■ RECORDS

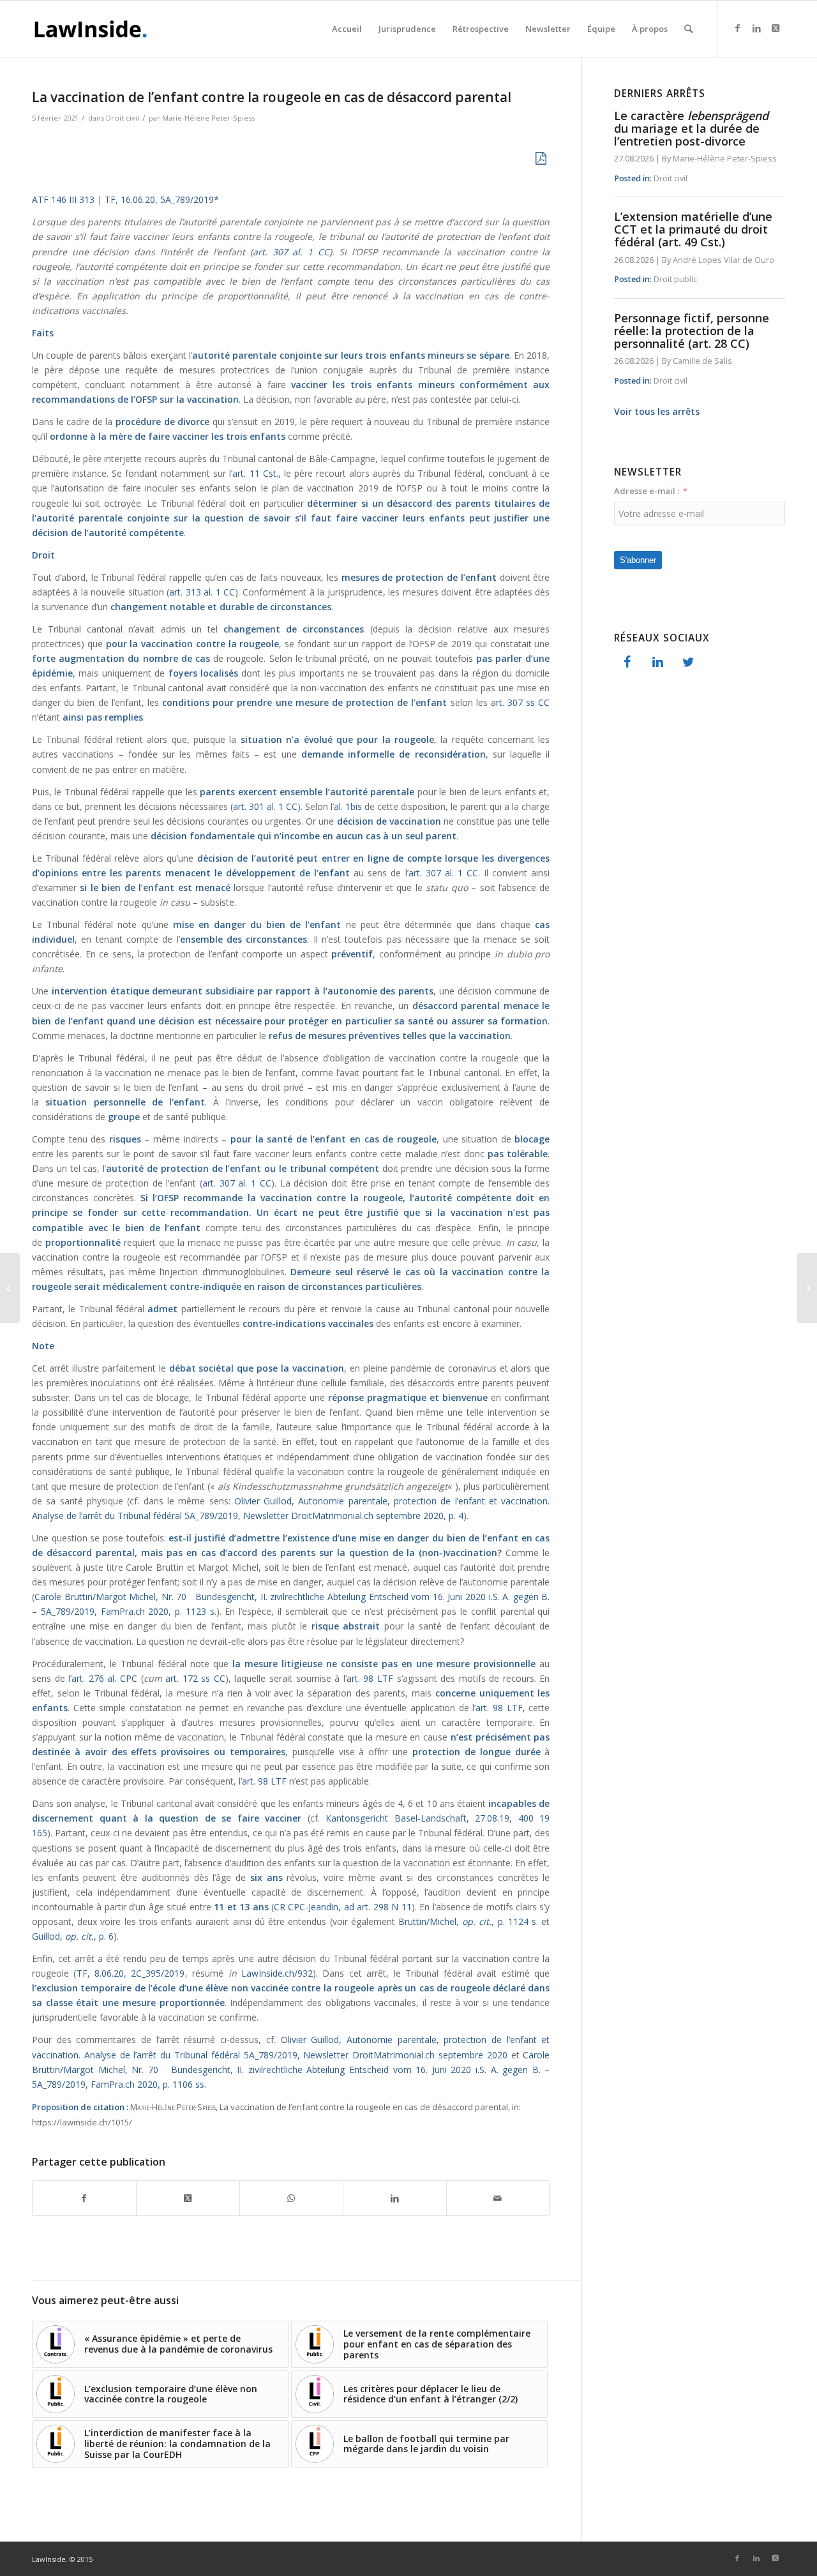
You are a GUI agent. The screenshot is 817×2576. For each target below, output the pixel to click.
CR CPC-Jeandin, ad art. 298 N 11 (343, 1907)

--

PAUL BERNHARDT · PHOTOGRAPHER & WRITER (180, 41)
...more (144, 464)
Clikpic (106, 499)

■ WHAT TO DO
Using the data above, extract exactly the lines from the one that holds "PAUL BERNHARDT ·" to the one that holds "Clikpic (106, 499)", both ends included, and no others.

■ OUTPUT OF THE TASK
PAUL BERNHARDT · PHOTOGRAPHER & WRITER (180, 41)
...more (144, 464)
Clikpic (106, 499)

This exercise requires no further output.